Geof Cox's Blog

What is it, exactly, we’re doing with Social Firms?

I'm running a workshop at this year's Social Firms UK Conference (13th -14th July) which will try to challenge the usually very practical focus of this event and ask some fundamental questions about Social Firm models (workshop details below).

It was inspired in part by a paper Doug Foster of Surrey University wrote a couple of years ago - which contrasted UK Social Firms with Italian Type B Co-operatives, linking the UK approach with more authoritarian industrial therapy and moral management traditions in psychiatry, while seeing the Italians as closer to more democratic therapeutic communities and social psychiatry - and also partly by my own research on Co-operative Social Firms, on the miEnterpise supported self-employment model and for the RIPFA Key Issues study on Social Firms - which highlighted the fact that Social Firm models have developed and achieved profile mainly in the mental health world - but there is much less evidence for success with other groups such as people with learning disabilities.

I wonder if anyone would like to put forward ideas on this in advance - which we can explore further as part of the workshop?

Workshop 6: Social Firms – Tinkering With Frankenstein?

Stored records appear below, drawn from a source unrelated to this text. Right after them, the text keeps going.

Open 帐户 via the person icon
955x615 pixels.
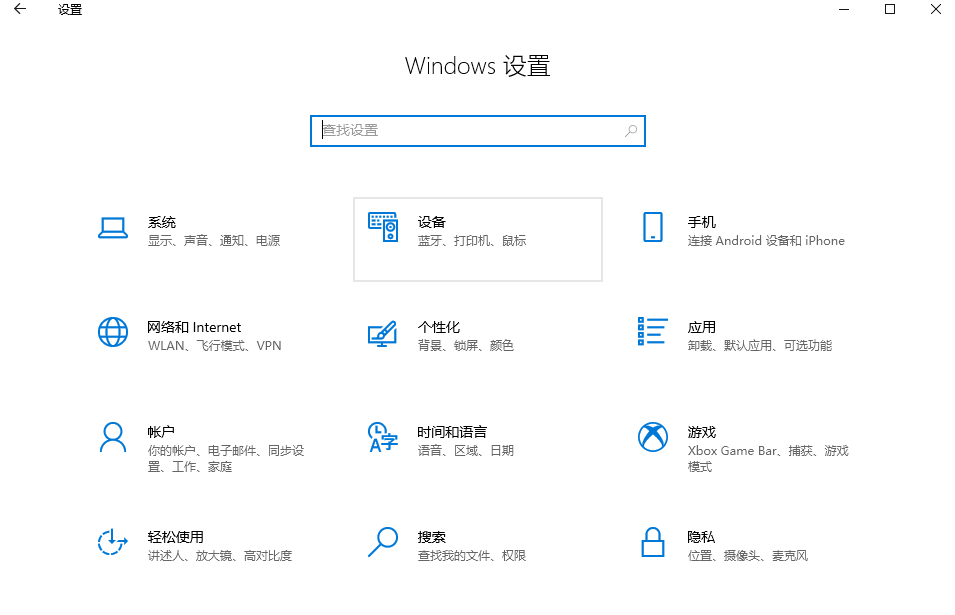pyautogui.click(x=113, y=437)
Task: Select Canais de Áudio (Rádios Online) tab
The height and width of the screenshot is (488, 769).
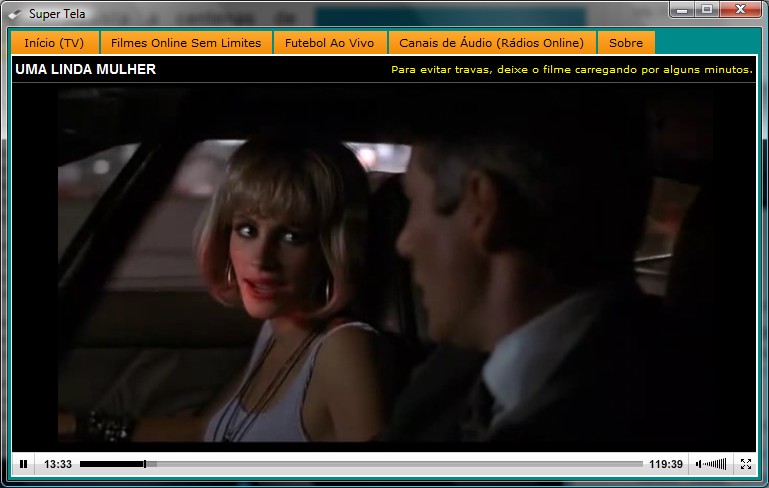Action: pos(491,43)

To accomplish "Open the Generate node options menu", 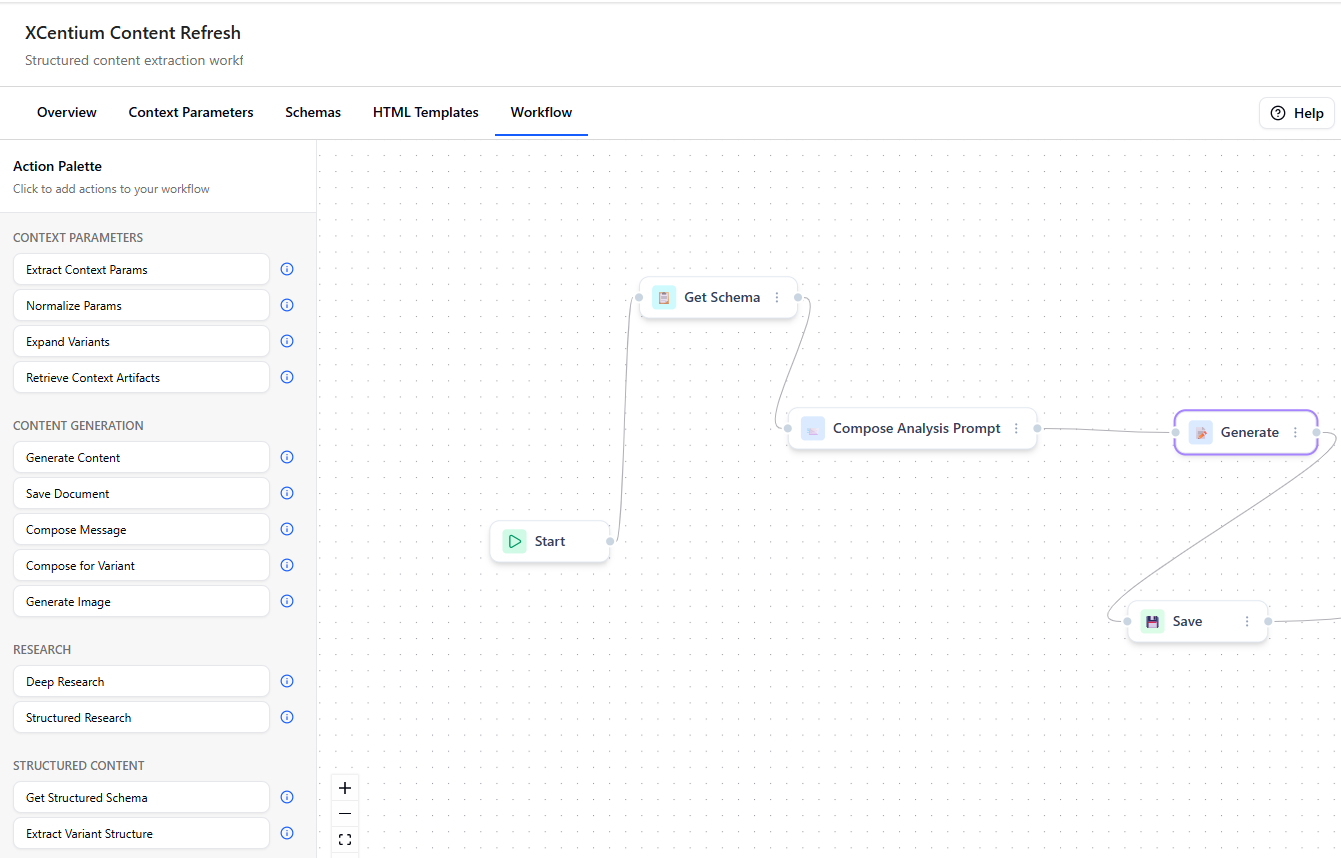I will pyautogui.click(x=1296, y=432).
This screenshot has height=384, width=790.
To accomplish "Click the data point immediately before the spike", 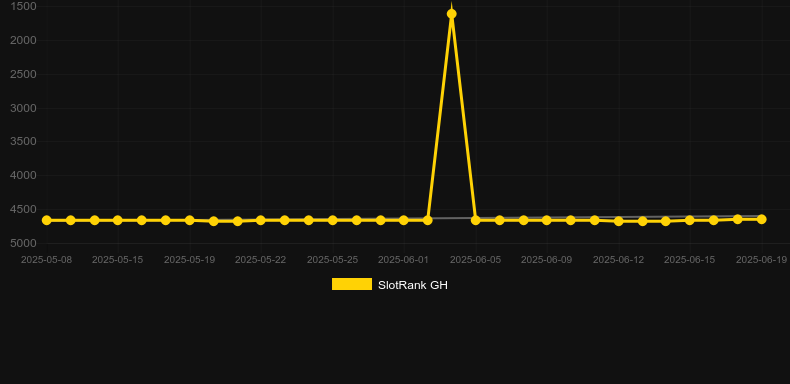I will 428,220.
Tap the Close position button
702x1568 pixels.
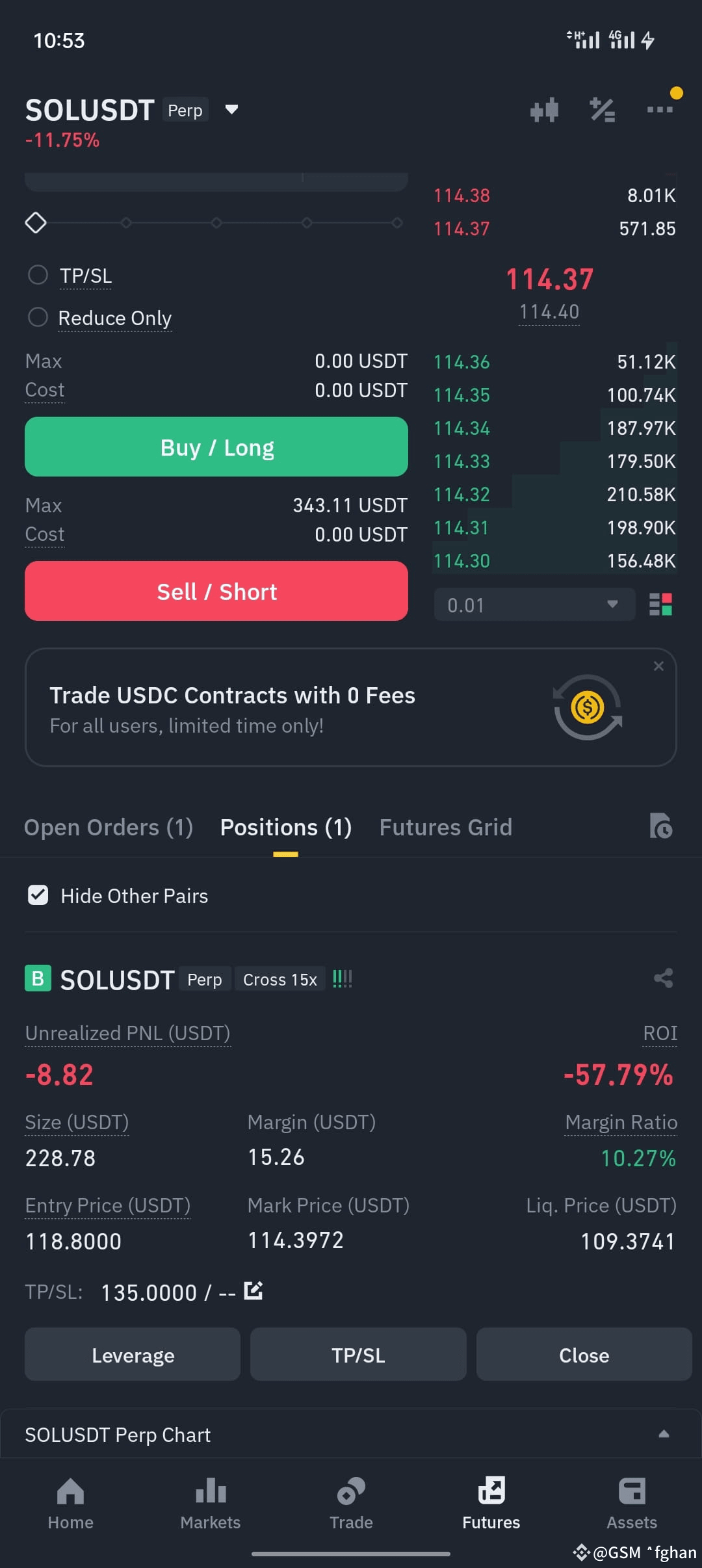coord(584,1354)
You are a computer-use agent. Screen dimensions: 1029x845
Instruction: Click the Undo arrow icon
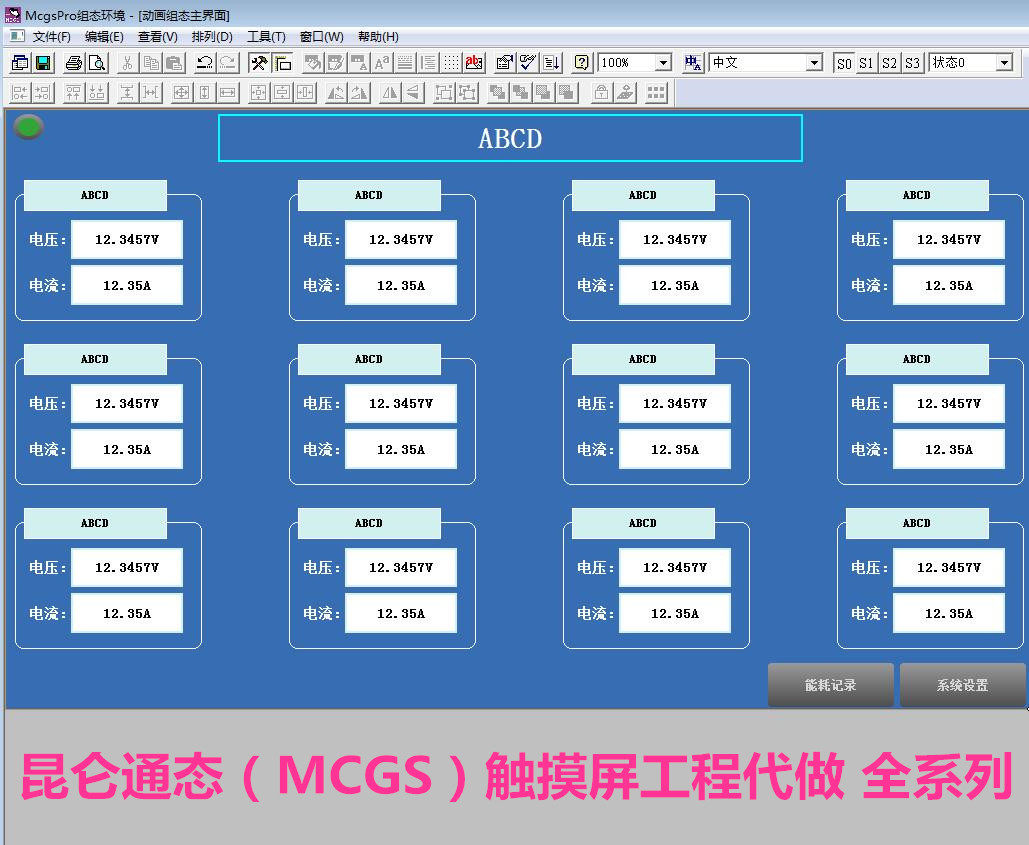point(204,63)
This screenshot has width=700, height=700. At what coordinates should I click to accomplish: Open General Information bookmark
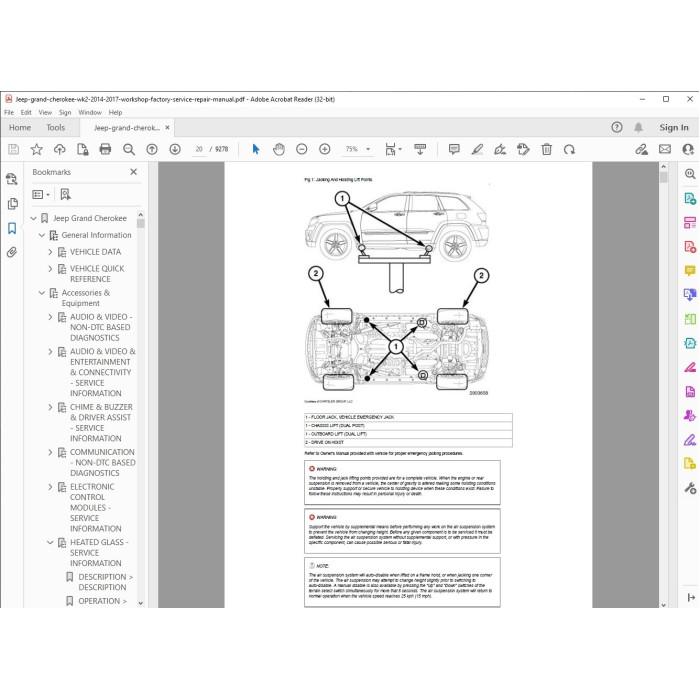pyautogui.click(x=96, y=235)
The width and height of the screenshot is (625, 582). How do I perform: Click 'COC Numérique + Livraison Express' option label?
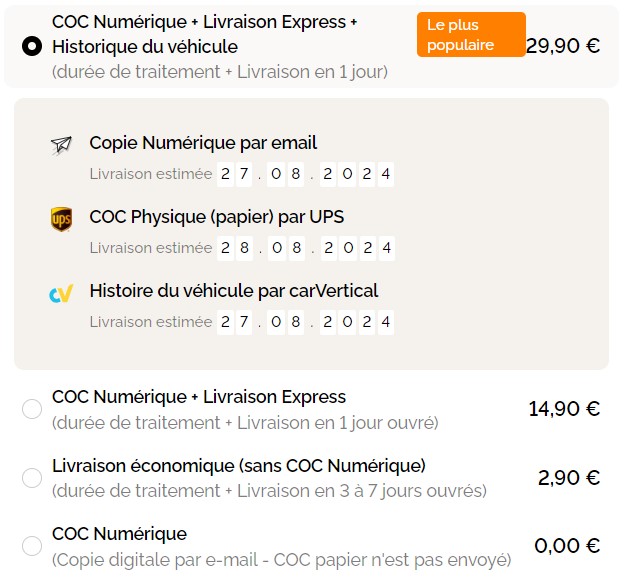coord(199,397)
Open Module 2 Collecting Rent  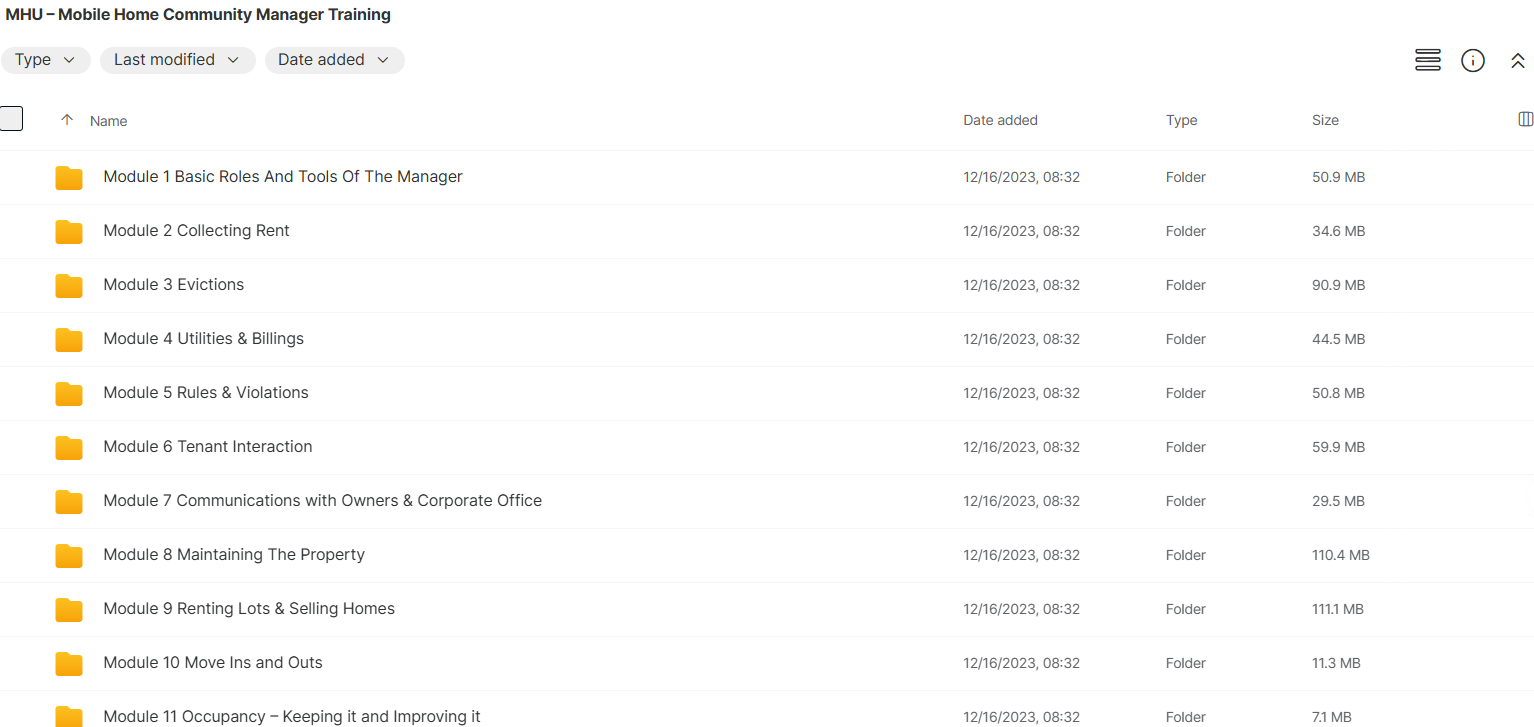tap(196, 231)
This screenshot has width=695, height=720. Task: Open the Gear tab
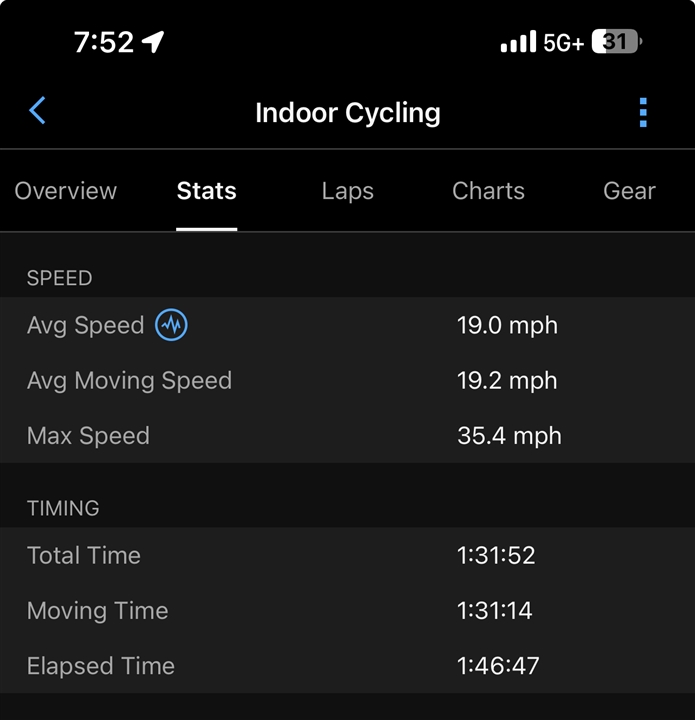coord(629,191)
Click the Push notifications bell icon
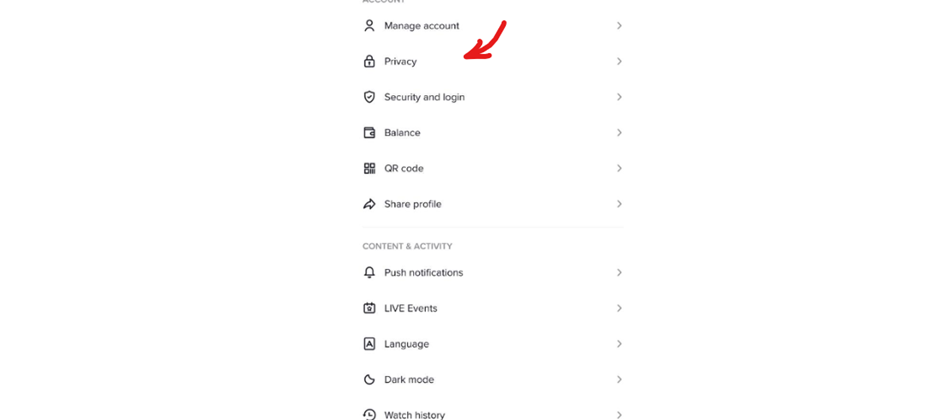 pos(369,273)
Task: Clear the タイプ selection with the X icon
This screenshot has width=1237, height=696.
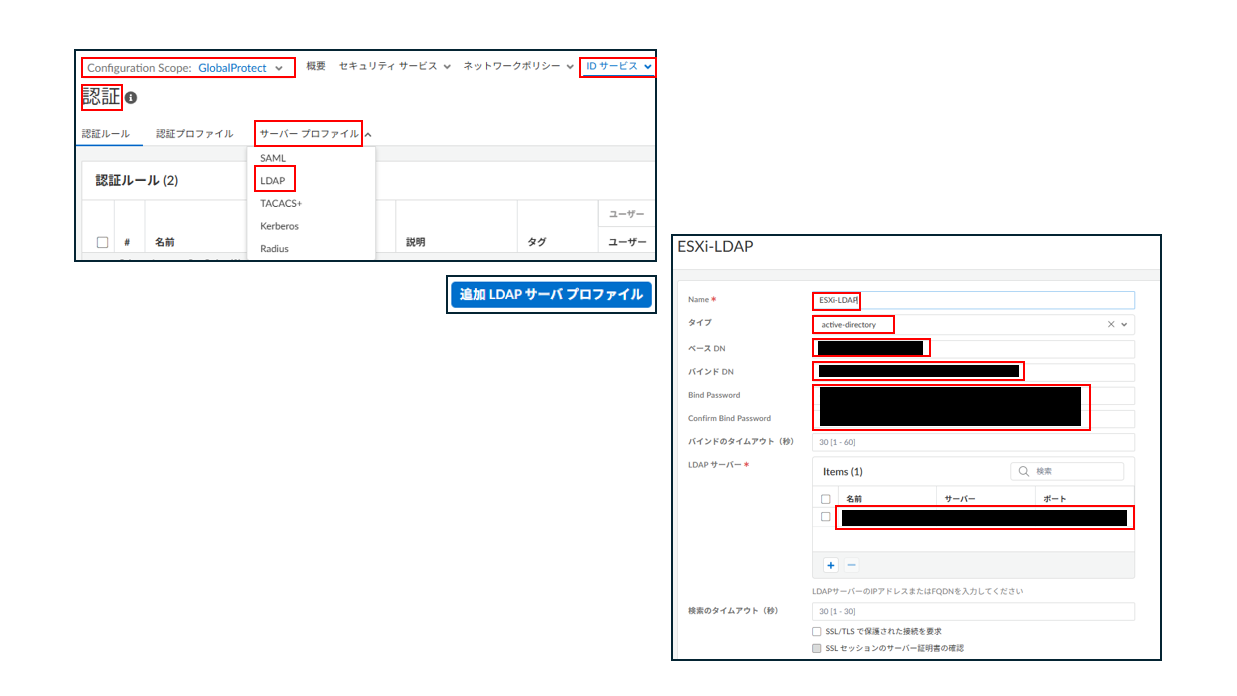Action: coord(1111,325)
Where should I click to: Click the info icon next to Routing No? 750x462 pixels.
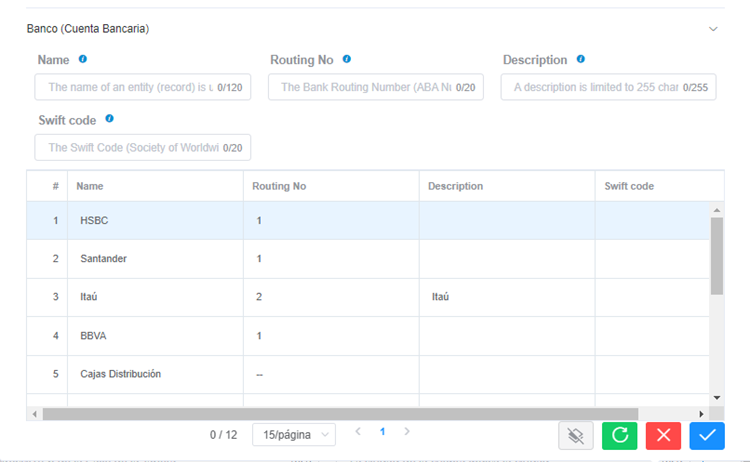click(346, 59)
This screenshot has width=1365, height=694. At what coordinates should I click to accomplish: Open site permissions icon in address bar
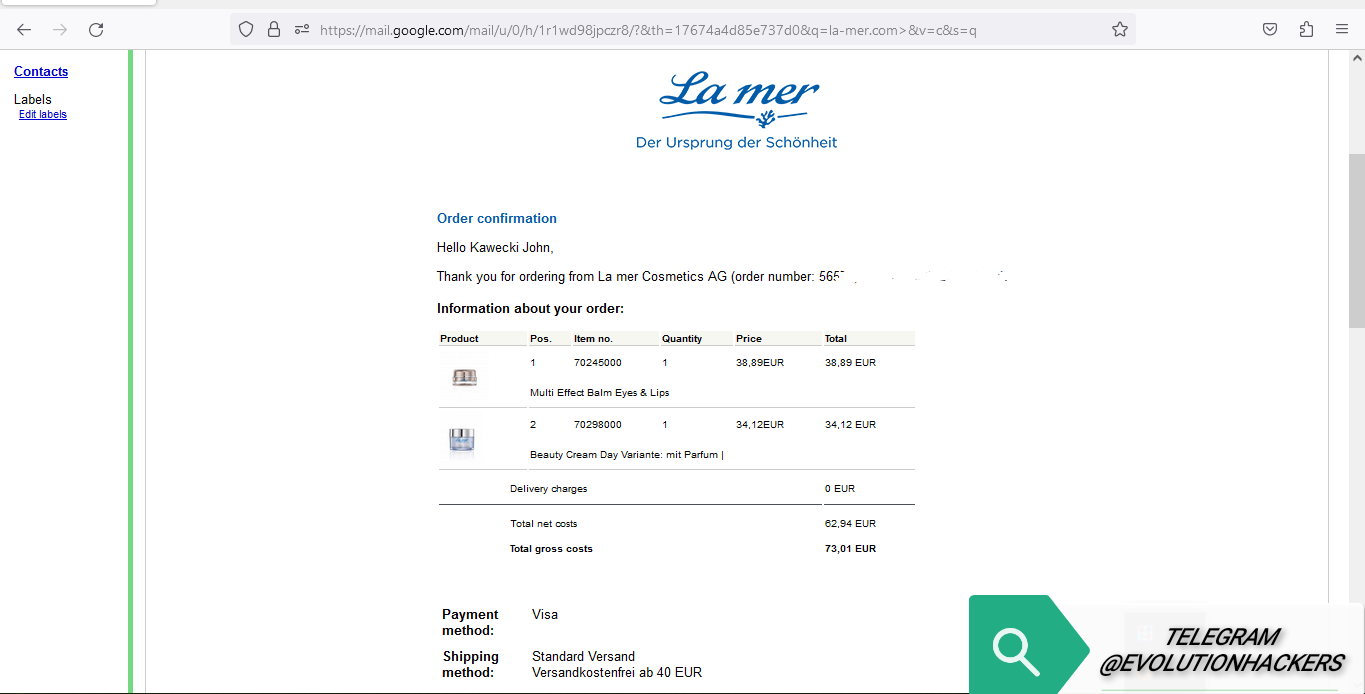click(x=302, y=30)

Monday 13th July 2009 3.45pm

When you’re engaged in the practical business of Social Firm development and management, it’s easy to forget that Social Firms occupy contested ground:

  • Has the recent strong emphasis on ‘enterprise’ gone too far, to the detriment of social aims and achievements? What’s so good about work anyway?
  • Have the Values-Based Checklist and other initiatives set up a single Social Firm model, when in fact what’s needed is a diversity of experimental forms?
  • Is this enterprise-driven Social Firm model actually useful for most learning disabled people in day or residential care now? And does it really challenge socially conservative approaches to mental health? Weren’t social co-operatives a more radical model, rooted in anti-psychiatry?
  • Isn’t the whole social inclusion agenda in fact complicit with a New Labour dream of easy consensus that’s not going to survive in the fractured, contested and credit crunched real world?

This workshop will sketch current academic debates, look at a new Social Firms study – RIPFA’s Key Issues 4: Social Firms – and open up space for discussion of these fundamental questions about what it is, exactly, we’re doing with Social Firms.

Social Firms and the CIC Consultation

Having recently drafted a response on behalf of Social Firms UK to the April consultation on amendments to the CIC Regulations, I'm now thinking about the June consultation on the dividend and interest caps.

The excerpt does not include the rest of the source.